# Concerts



## saboteur (Nov 6, 2021)

__
https://soundcloud.com/saboteur1001%2Fsets

Played and recorded live, part by part.
Two musical instruments used - electric and bass guitars.


----------



## Captainnumber36 (Jan 19, 2017)

Good playing, but there is something about the tone that is off putting for me. It sounds like you are playing on a computer.


----------



## Enthalpy (Apr 15, 2020)

I don't hear the noise of the fingers approaching the strings.
The double stops are too synchronous. The two instruments as well are too synchronous.
The rhythm is suspiciously regular.
The notes of different heights have the same timbre.

To my ears, this isn't even played on a keyboard. It sounds like a Midi synthesizer.


----------



## Vasks (Dec 9, 2013)

Enthalpy said:


> To my ears.....It sounds like a Midi synthesizer.


I have to agree........


----------



## saboteur (Nov 6, 2021)

Captainnumber36 said:


> Good playing, but there is something about the tone that is off putting for me. It sounds like you are playing on a computer.


Electric guitars alone sound very dull and muddy, so I was forced to lift up high frequencies very much. It began to sound a little less natural, but I checked Soundcloud and found that many do the same when electric guitars are alone in the mix. So I left it that way.


Enthalpy said:


> I don't hear the noise of the fingers approaching the strings.


To play an electric guitar musicians usually use a pick, not fingers. This is not an acoustic guitar.
Mahogany with a P-90 pickup in the neck position gives smooth sound with no clank. That is what it's famous for.


Enthalpy said:


> The double stops are too synchronous. The two instruments as well are too synchronous.


This is called precise playing.


Enthalpy said:


> The rhythm is suspiciously regular.


Unfortunately, I don't have a personal conductor at home, so I'm forced to use a metronome instead.


Enthalpy said:


> The notes of different heights have the same timbre.
> To my ears, this isn't even played on a keyboard. It sounds like a Midi synthesizer.


Yes, that's how a clean electric guitar sounds.

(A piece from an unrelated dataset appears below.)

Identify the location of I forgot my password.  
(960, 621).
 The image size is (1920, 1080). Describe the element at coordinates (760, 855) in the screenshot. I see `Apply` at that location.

P.S. Have you ever tried to listen to melodies themselves, not frequencies? Trust me, that is much more fun and interesting.
Do you judge paintings by frames or books by covers, paper and print quality?
No doubt, books printed at home will surely look worse than factory made ones. But it's not surely that stories will be worse as well.
And if there are some good music made of samples, I'm gonna enjoy it.
Thank you, guys, anyway.


----------